Natural Language Processing
Wednesday, June 16
11:15 am–1:00 pm
Connection Details: Lesson Room Link
— Go to Room 1 (NLP)
Heads-up
This session is conceptual rather than hands-on.
I will explain what machine learning, neural networks, deep learning, and NLP are and I will demo an example of using NLP for sentiment analysis, but you will not get to play with Python code.
Resources
- Stanza is a Python NLP package developed by the Stanford NLP Group
- Since many of you have interests in Russian literature, here is a set of interesting resources
- Speech and Language Processing is a book by Dan Jurafsky and James Martin with a free online version
- The CS224n: Natural Language Processing with Deep Learning Stanford University course has many resources available on its site
Concepts
Example
Let's go through an example of NLP using fastai. I am using here one of their demo examples.
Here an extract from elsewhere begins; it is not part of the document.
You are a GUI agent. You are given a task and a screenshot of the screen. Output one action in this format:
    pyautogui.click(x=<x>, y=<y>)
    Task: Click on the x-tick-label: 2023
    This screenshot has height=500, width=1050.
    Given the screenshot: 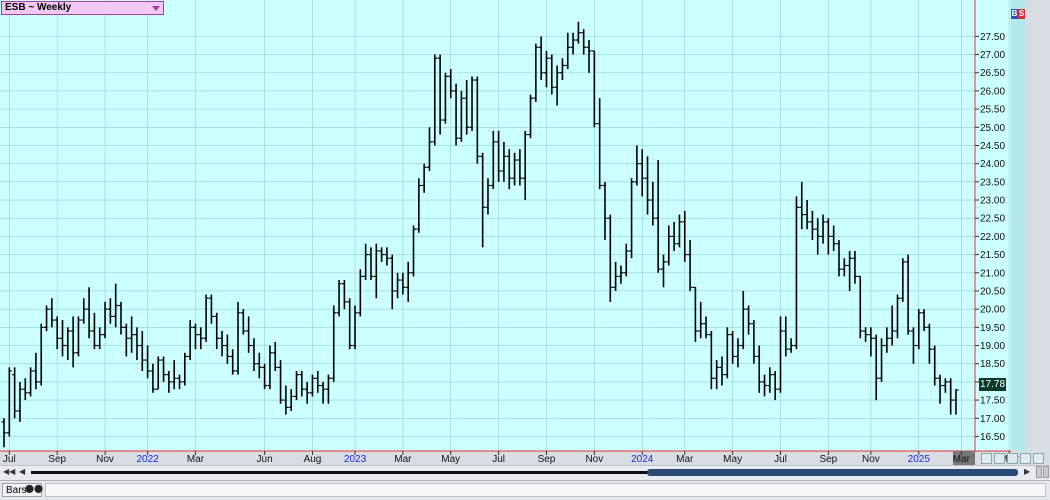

Below is the code that I will run. Because we only have one GPU and because it would take an extremely long time to run this code on CPUs, unfortunately, you will have to watch and you won't be able to run this on your JupyterLab.
# First, we load the necessary functions from fastai
# Note that import * is appropriate with fastai
# but not a very good practice with other packages
from fastai.text.all import *
# Then we build our data loaders
# This is an object of the fastai class DataLoaders
# It contains a validation data loader and a training data loader
dls = TextDataLoaders.from_folder(
'/project/def-sponsor00/dhsi/.fastai/data/imdb',
valid='test',
bs=16
)
# Let's have a look at the data
dls.show_batch()
# Now, we define our learner
# AWD_LSTM is the architecture (https://arxiv.org/abs/1708.02182)
learn = text_classifier_learner(dls, AWD_LSTM, drop_mult=0.5, metrics=accuracy)
# Finally, we fine-tune the pretrained model with our data
# over 2 epochs with a learning rate of 1e-2
learn.fine_tune(2, 1e-2)
# Then we can use our model to predict whether sentences are positive or negative
learn.predict("This is amazing.")
learn.predict("I love it.")
learn.predict("This is terrible.")
I don't understand what neural networks really are!
If you want to really understand what neural networks are and how they work, I really recommend you to watch the 4 videos below from 3Blue1Brown by Grant Sanderson . They are easy to watch, fun, and do an excellent job at introducing the functioning of a simple neural network.
What neural networks really are
For those of you who will develop NLP models, if you find that your mathematical background is shaky, 3blue1brown also has an excellent series of videos on linear algebra and an equally great one on calculus.
How neural networks learn
More technical: how backpropagation works
There is one minor terminological error in this video: they call the use of mini-batches stochastic gradient descent. In fact, this is called mini-batch gradient descent. Stochastic gradient descent uses a single example at each iteration.